The data of quick start for ProjectSVR is available at https://zenodo.org/record/8147304 or 百度云盘(https://pan.baidu.com/s/13qSpcaldyQ9MUVCIaYSUIQ) 提取码: psvr

Reference atlas

The reference cell atlases involved in ProjectSVR paper are available at https://zenodo.org/record/8350746 or 百度云盘(https://pan.baidu.com/s/1fNG5PcgqWiPZi3erkewA5w) 提取码: psvr

Query dataset

The query datasets involved in ProjectSVR paper are available at https://zenodo.org/record/8350748 or 百度云盘(https://pan.baidu.com/s/1yGdhcwBIxodinRpppPHkQw) 提取码: psvr

Pre-built reference model

You can download pre-build reference models from Zenodo or 百度云盘(https://pan.baidu.com/s/1yBWifQHimRNun1jgcYVEPg) 提取码: psvr

Name Source Version Download
PBMC (DISCO) https://www.immunesinglecell.org/atlas/blood 0.2 download
Mouse testicular cell atlas (mTCA) This paper 0.2 download
Maternal-fetal interface atlas (Vento 2018) https://doi.org/10.1038/s41586-018-0698-6 0.2 download
Pan cancer tumor infiltrated CD4+ T cell landscape (Zheng 2021) https://doi.org/10.1126/science.abe6474 0.2 download
Pan cancer tumor infiltrated CD8+ T cell landscape (Zheng 2021) https://doi.org/10.1126/science.abe6474 0.2 download

Tutorials

The ProjectSVR webpage with all the documentation and tutorials is here.

We have various examples, including:

A generic quick start tutorial on a demo PBMC scRNA-seq dataset.

Tutorials on how to build projection models for reference atlas.

Tutorials on how to project the query datasets onto reference atlas via pre-build models.

A tutorial on how to train a model to predict pseudotime.

A tutorial on how to train a multi-classifier for cell type auto annotation.

Installation

Install the development version from GitHub use:

install.packages("devtools")
devtools::install_github("JarningGau/ProjectSVR")

ProjectSVR has been successfully installed and test on ubuntu, centOS and wsl2.

Dependencies

  • R >= 4.1

External packages

Install AUCell or UCell for signature score calculation.

## install UCell
# R = 4.3
BiocManager::install("UCell") # or
# R < 4.3
remotes::install_github("carmonalab/UCell", ref="v1.3")
## install AUCell
BiocManager::install("AUCell")

We provided a wrapper RunCNMF of python pacakge cnmf for feature selection.
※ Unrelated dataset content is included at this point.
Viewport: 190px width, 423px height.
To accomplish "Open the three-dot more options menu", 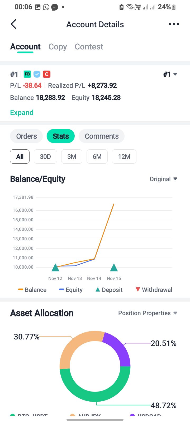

If you want to use it, you should install cnmf through reticulate.

install.packages("reticulate")
reticulate::install_miniconda()
## install sceasy for single cell data format transformation.
devtools::install_github("cellgeni/sceasy")
reticulate::py_install("anndata")
## install cnmf package via reticulate
reticulate::py_install("cnmf")

Benchmark results

Benchmark results of ProjectSVR and other reference mapping algorithms were listed at https://github.com/JarningGau/ProjectSVR-benchmark/

Code of Conduct

Please note that the ProjectSVR project is released with a Contributor Code of Conduct. By contributing to this project, you agree to abide by its terms.